RECORDS SHOWN: Begin
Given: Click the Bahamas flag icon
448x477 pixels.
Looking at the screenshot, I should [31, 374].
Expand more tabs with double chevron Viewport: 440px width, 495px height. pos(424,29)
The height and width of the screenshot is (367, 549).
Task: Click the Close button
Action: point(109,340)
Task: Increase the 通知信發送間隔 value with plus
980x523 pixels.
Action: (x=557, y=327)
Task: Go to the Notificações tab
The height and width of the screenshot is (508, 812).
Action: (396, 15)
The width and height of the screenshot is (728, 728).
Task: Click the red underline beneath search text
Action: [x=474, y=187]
RECORDS SHOWN: End
RECORDS SHOWN: Begin
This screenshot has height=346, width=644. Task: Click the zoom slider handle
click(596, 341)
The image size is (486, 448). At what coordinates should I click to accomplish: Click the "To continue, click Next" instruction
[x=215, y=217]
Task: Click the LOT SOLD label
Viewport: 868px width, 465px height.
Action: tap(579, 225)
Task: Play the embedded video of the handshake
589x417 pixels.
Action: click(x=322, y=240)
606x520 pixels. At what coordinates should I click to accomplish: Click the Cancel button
RECORDS SHOWN: End
■ TASK REQUIREMENTS
Quote the data above from the line containing "Viewport: 868px width, 465px height." to the line containing "606x520 pixels. At", inclusive, and stop.

■ ANSWER TO THIS EXERCISE
Viewport: 868px width, 465px height.
Action: tap(579, 225)
Task: Play the embedded video of the handshake
589x417 pixels.
Action: click(x=322, y=240)
606x520 pixels. At what coordinates should I click to accomplish: Click the Cancel button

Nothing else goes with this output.